Así, Carles Navarro, el difunto gerente de Filesa, víctima fatal que fuera de un infarto. O el director general de Turismo durante la hégira de Pujol, cierto Enric Grass, fallecido al súbito modo tras declarar en los juzgados por el desfalco de su superior y allegado Joan Cogull, quien poco antes apareciera suicidado en un hotel de Manila. O Josep Górriz, también dirigente de Unió, también implicado en el caso Turismo, y también traspasado como los anteriores: de repente. O el socialista Iñaki Guerrero, un joven de apenas treinta años aunque ya avalado por un vasto currículum en el ambiente de las grandes contratas, otro perjudicado por un fulminante ataque cardiaco que lo llevaría con premura inopinada a la tumba.

O un efímero Joan Martín Toribio, democristiano de delicado corazón que fue perito en coimas de hasta el veinte por ciento antes de pasar a mejor vida. O el finado administrador de los cuartos de Convergència, Carles Torrent, repentino protagonista post mortem de la penúltima mordida de la temporada, el celebérrimo caso Millet. Pues, recuperada la memoria con milagrosa celeridad tras su ingreso en prisión, nuestro patricio acaba de dejar en mal lugar ante la Historia a Pasqual Maragall.

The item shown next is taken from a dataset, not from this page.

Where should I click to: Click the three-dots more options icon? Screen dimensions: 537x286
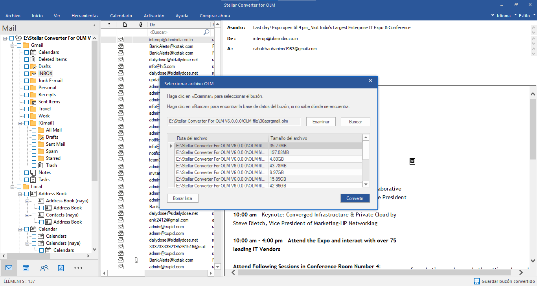[x=78, y=268]
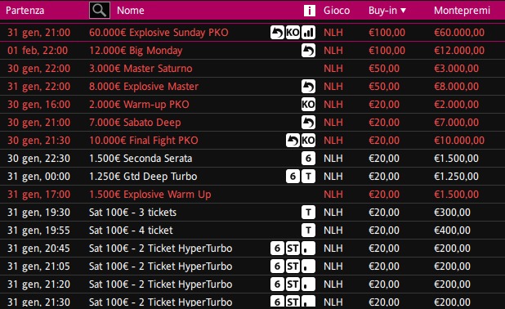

Lejos de vagas especulaciones, con los números de encima de la mesa, el patriota Millet sostiene ahora que lo del tres por ciento era falso de toda falsedad. Los catalanistas nunca han hurtado menos del cuatro por ciento del presupuesto en las obras públicas, predica el locuaz Millet. Eso sí, en todos los casos el dinero fue a parar –perjura– al extinto Torrent, que en paz descanse. Carpe Diem.